Saturday, Harland and I hit the road and took a trip on down into the central part of Kansas. We passed through Strong City and Cottonwood Falls and just a few miles north of the small town of Matfield Green, population 47, we stopped at a homestead. Just off the road lay a large 2 storey 4 square house with a large porch complete with rocking chairs. Just beyond the house lay a 2 storey barn with clapboard siding painted crisp white with large black letters painted on the side, “Pioneer Bluffs, Since 1859”. The history of this place, formerly a large cattle ranch and now a non-profit, is typical of this part of the country. The land was first settled in 1859 by a young 23 year old immigrant from Bohemia. Charles Rogler had heard about land available for settlement, and so he walked the several hundred miles from Iowa, on foot. He selected a nice spot alongside a river. He built a cabin, and contacted his extended family to come over from Bohemia to join him.

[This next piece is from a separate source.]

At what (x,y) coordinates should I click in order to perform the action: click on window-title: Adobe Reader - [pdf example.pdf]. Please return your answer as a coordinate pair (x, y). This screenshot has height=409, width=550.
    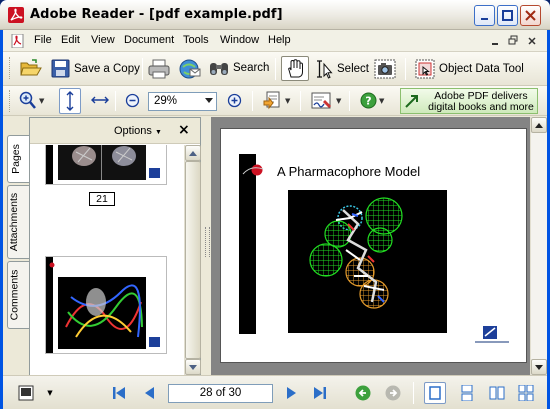
    Looking at the image, I should click on (156, 14).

The years passed and eventually Charles built up his 160 acre homestead into a large farm of 1,800 acres. He married and had 5 children. But while his children were still young, he was caught out in a March snowstorm, and died shortly thereafter of pneumonia in 1888. Ten years later, his son Henry took over the farm. He and his wife Maud, continued to build up the farm. In 1908 Maud used her family inheritance to build a large 2 storey house which was the envy of the neighbors. Besides its gracious size, large porch and fireplace, its most enviable feature was its indoor plumbing. Another eight years later, they built a barn large enough to hold their teams of work horses,
and a loft overhead for hay storage.
( I found a good article about how hay was hoisted into the hayloft. Click here if you’re interested.)
In the late 1920s, Henry and Maud’s son Wayne took over the farm. He dreamed of becoming a cowboy and set about turning the farm into a cattle ranch. Drought and the Depression slowed the realization of this dream, but he persevered. As the years passed, he slowly built the ranch up to include 60,000 acres and 15,000 head of cattle, and became one of the most influential cattlemen in the Flint Hills. In 1972, Henry and Maud both died within 2 months of one another. Their son Wayne and his wife Elizabeth both died in 2004, and sadly, no one in the family was interested in taking over the ranch. So in 2006, almost a century and a half after Charles Rogler first arrived on foot from Iowa, the land was auctioned.
The house and barns were sold to a non-profit organization. The house is now an art gallery, and the barn is open for tours.